The 10 largest ESG funds by assets have all posted double-digit losses, with eight of them falling even more than the S&P 500’s 14.8% decline. The laggards include BlackRock Inc.’s US$20.7 billion iShares ESG Aware MSCI USA exchange-traded fund (ESGU) and Vanguard Group’s US$5.9 billion ESG US Stock ETF (ESGV).

The US$6 billion Brown Advisory Sustainable Growth Fund (BAFWX) was the worst performer of the bunch, having slumped 28.1% this year as of the close of business on Dec. 5. The fund had more than two-fifths of its assets in software, semiconductor and internet stocks as recently as the end of October. The once high-flying technology sector has been particularly hard hit this year amid rising interest rates, inflationary concerns and the possibility of a US recession.

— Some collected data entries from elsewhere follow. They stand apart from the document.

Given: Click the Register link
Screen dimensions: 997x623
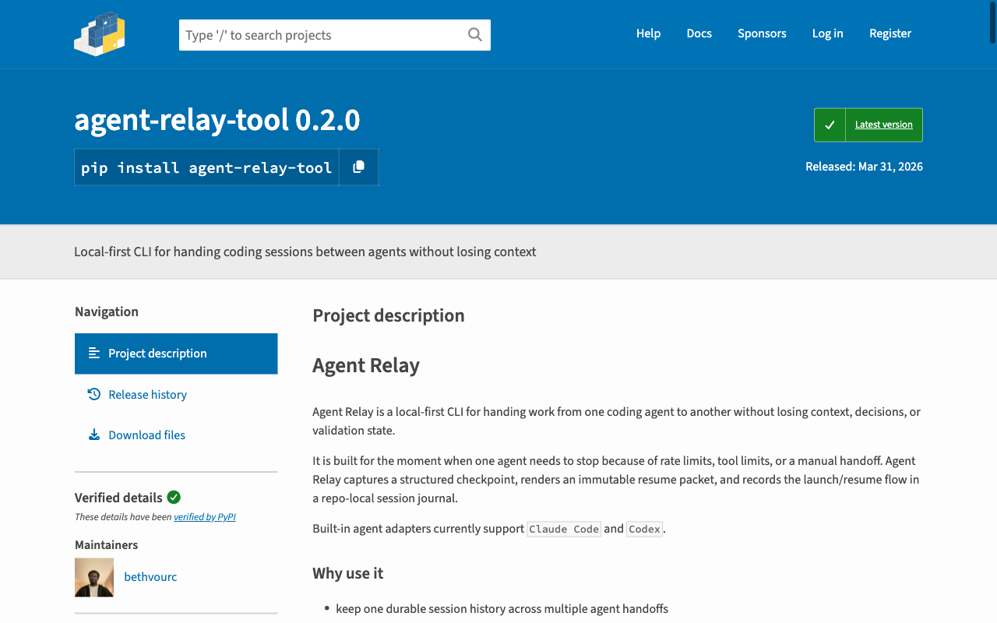Looking at the screenshot, I should 890,33.
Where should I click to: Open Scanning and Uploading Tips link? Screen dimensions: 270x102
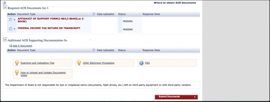(37, 63)
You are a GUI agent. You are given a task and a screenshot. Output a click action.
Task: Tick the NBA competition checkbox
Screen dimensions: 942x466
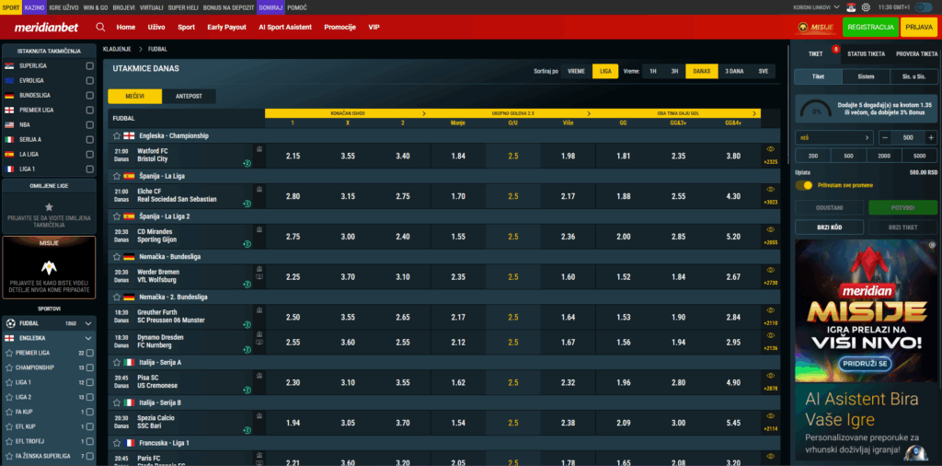pos(89,124)
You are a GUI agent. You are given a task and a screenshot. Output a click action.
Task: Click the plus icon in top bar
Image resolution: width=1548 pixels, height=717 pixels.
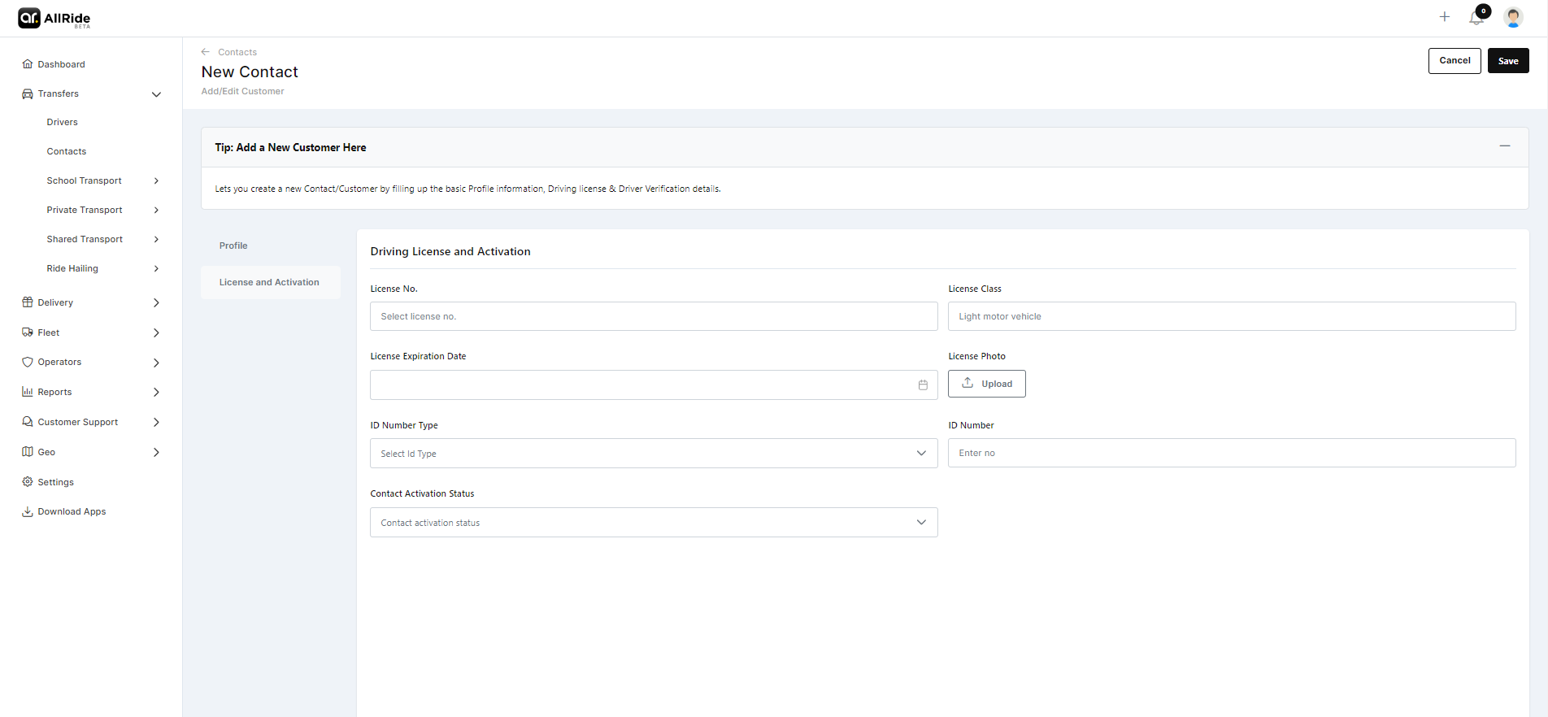pyautogui.click(x=1444, y=17)
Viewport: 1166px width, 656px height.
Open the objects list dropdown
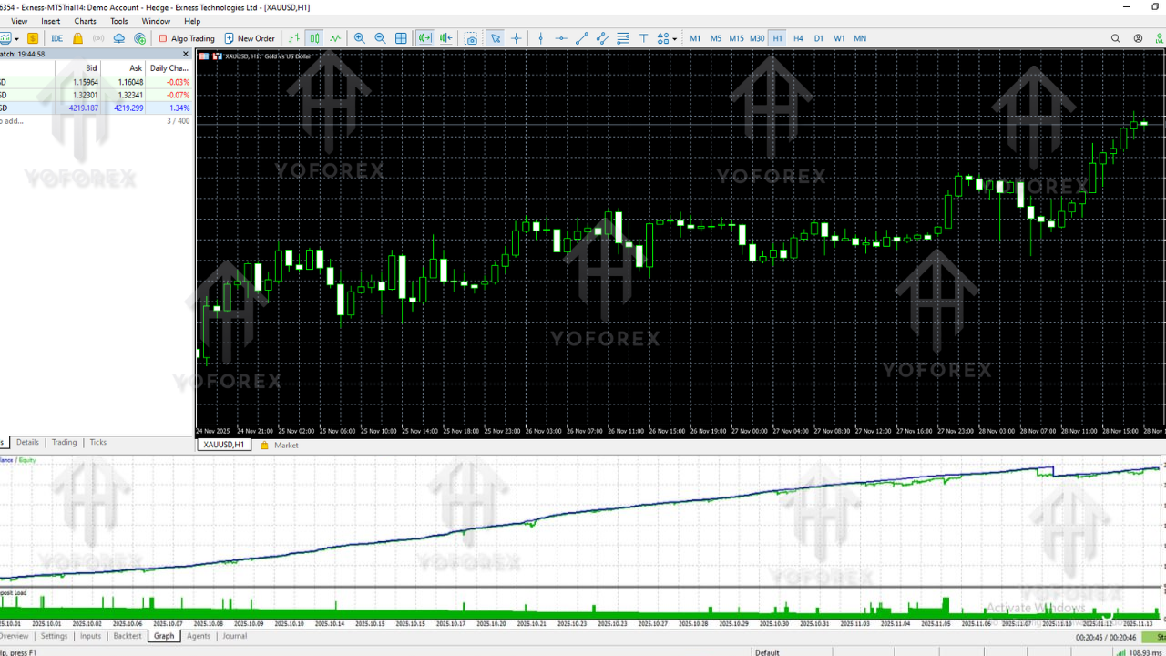[674, 37]
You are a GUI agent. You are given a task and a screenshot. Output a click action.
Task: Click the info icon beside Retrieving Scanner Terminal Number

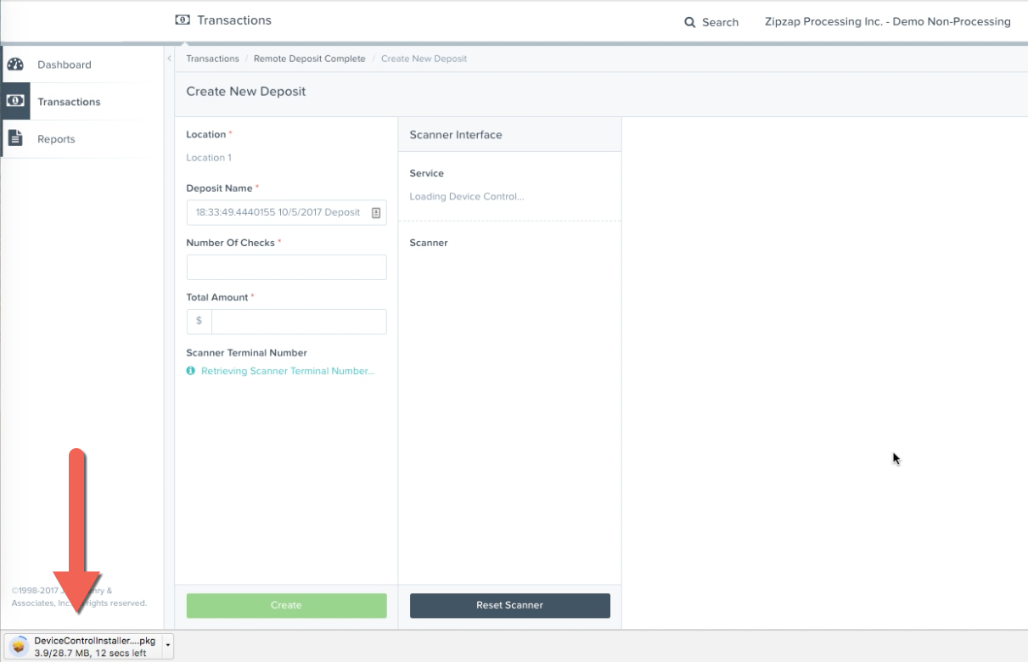tap(191, 371)
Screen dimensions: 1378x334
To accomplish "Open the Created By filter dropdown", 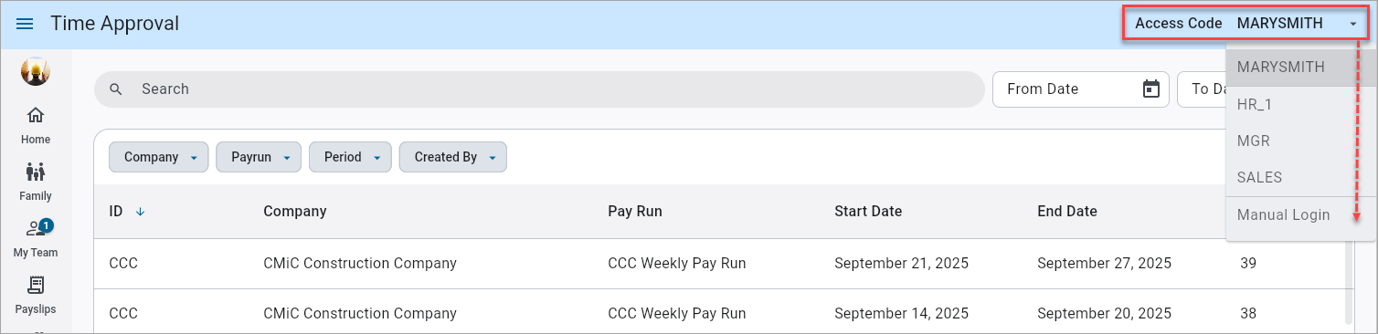I will point(453,157).
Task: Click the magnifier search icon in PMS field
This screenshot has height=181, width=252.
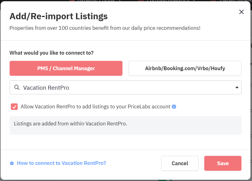Action: click(x=17, y=88)
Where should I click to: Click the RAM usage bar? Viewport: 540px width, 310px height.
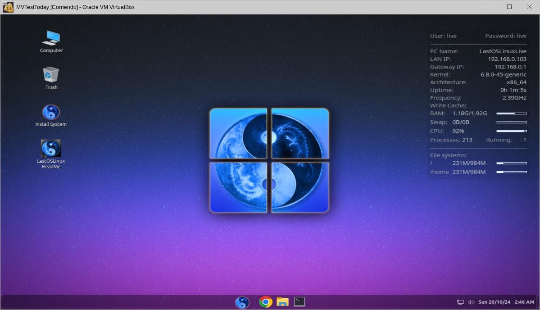pos(511,114)
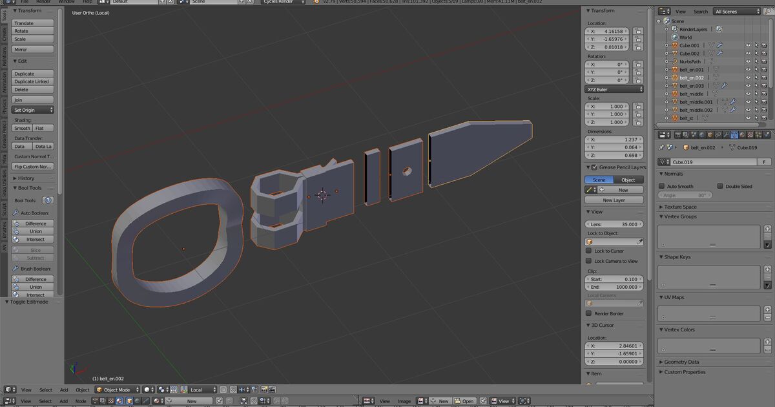Switch to the Object grease pencil tab
Screen dimensions: 775x407
coord(628,180)
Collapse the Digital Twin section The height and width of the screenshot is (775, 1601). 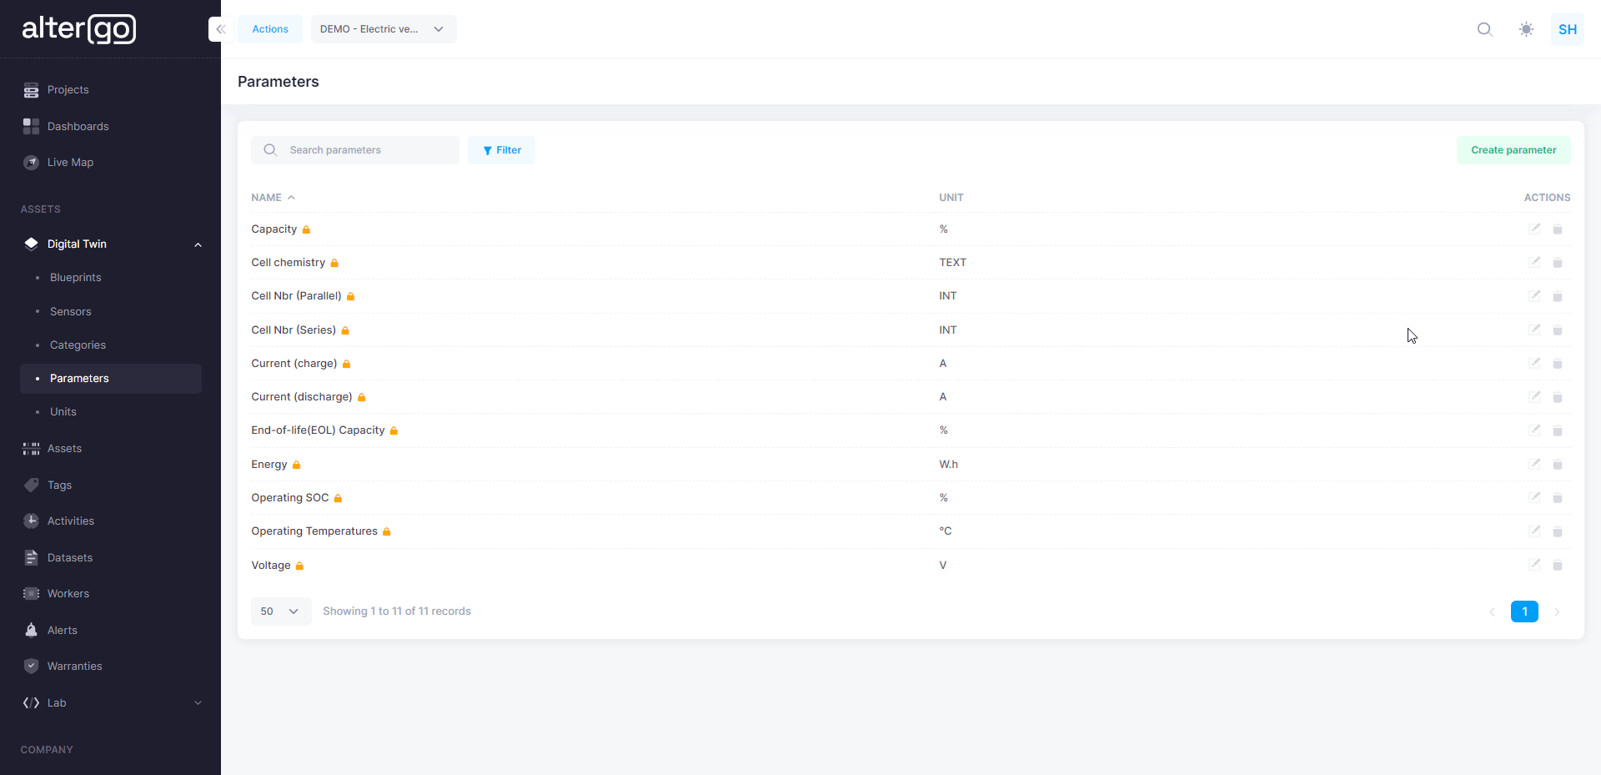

It’s been a “bad year for growth stocks” and the Brown Advisory fund is the most “growth-oriented” of the 10 funds on the list, said Jon Hale, director of sustainability research for the Americas at Morningstar Inc. The Parnassus Core Equity, Pioneer and TIAA Social Choice Equity are more “value” focused, seeking shares that trade at low levels relative to earnings and other financial metrics. As a result, this group reported slightly smaller losses, he said.

The fund declines are occurring during the most turbulent period for the S&P 500 since the global financial crisis of 2008. The US index has posted a move of at least 1%—both up and down—on almost half of trading days since the start of the year.

See also: Tech billionaire’s loan to keep solar export dream to Singapore alive

While few of the biggest funds measure their performance against the S&P 500, the index is the most widely followed stock benchmark in the US. Of the 10 largest ESG funds by assets, just one is a fixed-income fund, according to data compiled by Morningstar Direct. The $5.9 billion TIAA-CREF Core Impact Bond Fund (TSBIX) has dropped 13% this year, less than the equity funds.

The performance of the 10 largest funds compares with the average 12% decline of ESG-labeled stock funds with more than US$500 million of assets so far in 2022, according to data compiled by Bloomberg.

See also: For value or values: Can sustainable investing endure more hits in 2023?

Despite the losses, a paper released this month by the National Bureau of Economic Research said that investors are willing to be charged “higher fees for ESG-oriented index funds in exchange for their financial and non-financial benefits.”

The Harvard Business School professors who helped write the study entitled How Do Investors Value ESG found that investors will—on average—pay 20 basis points more a year for funds with an ESG mandate as opposed to funds without an ESG mandate.

“When we incorporate the possibility that investors are willing to accept lower financial returns in exchange for the psychic and societal benefits of ESG, we find that the implicit value that investors place on ESG stocks is higher still,” the authors wrote.

For ESG optimists, the NBER report helps explain why money keeps rolling into ESG funds despite the bad performance. This year, a net $44 billion has gone into ESG-labeled ETFs, Bloomberg data show.

Whether that trend continues almost definitely depends on how much patience investors have if losses keep mounting.